*Stated goal*. Format the records below as a JSON list of strings, one string per line, covering the lines from the one containing "How do I perform: Click" through the one containing "tap(880, 478)", both included. Skip blank lines and leave out the pictures.

*Supplied information*.
··········
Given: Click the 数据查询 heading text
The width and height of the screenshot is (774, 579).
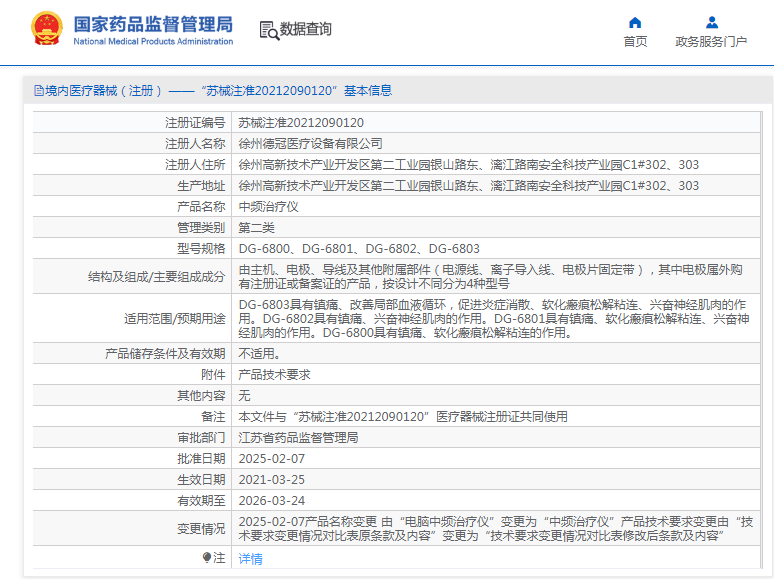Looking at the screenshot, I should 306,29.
··········
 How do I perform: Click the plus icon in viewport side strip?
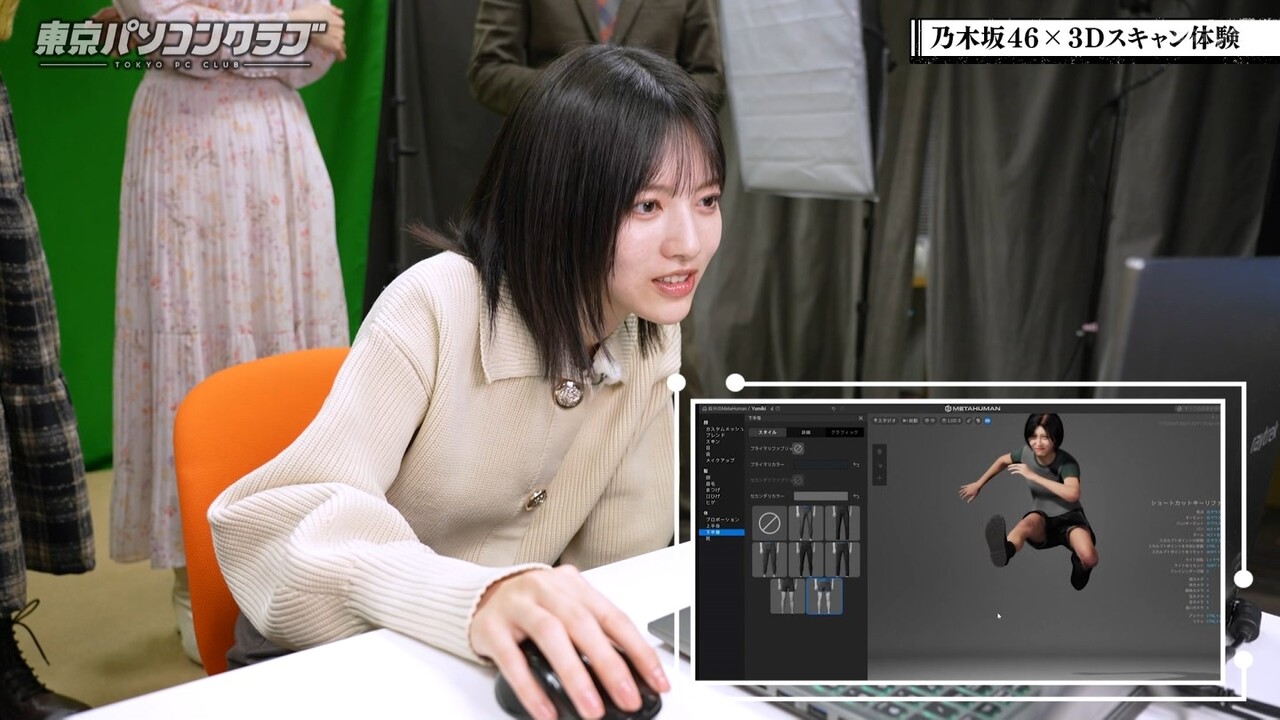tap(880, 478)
··········
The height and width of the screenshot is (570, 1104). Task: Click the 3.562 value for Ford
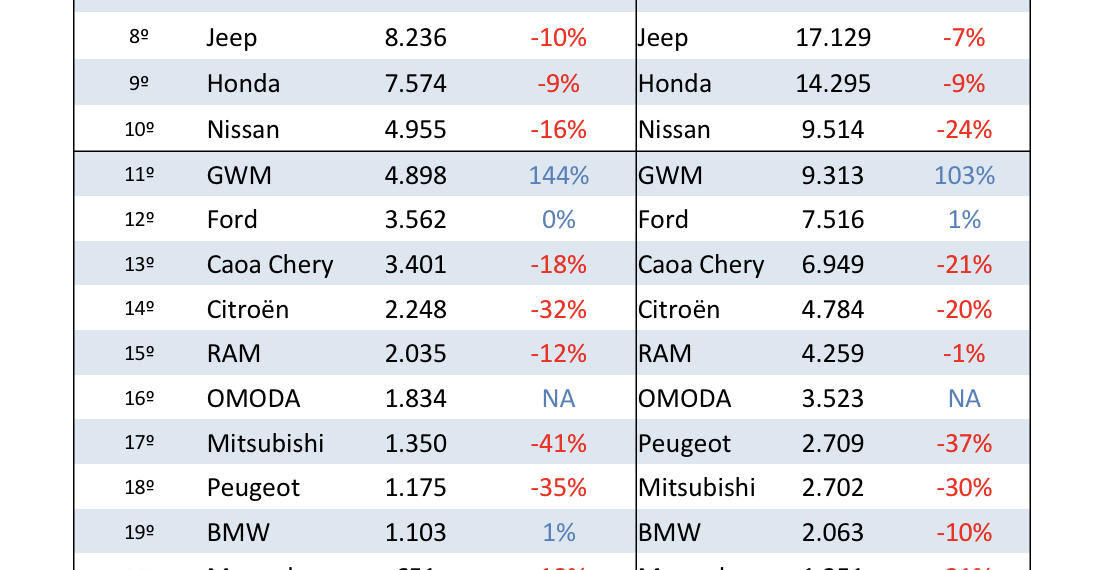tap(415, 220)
··········
*Result of this exercise*.
[
  " How do I perform: Click the plus icon in viewport side strip?",
  "tap(880, 478)"
]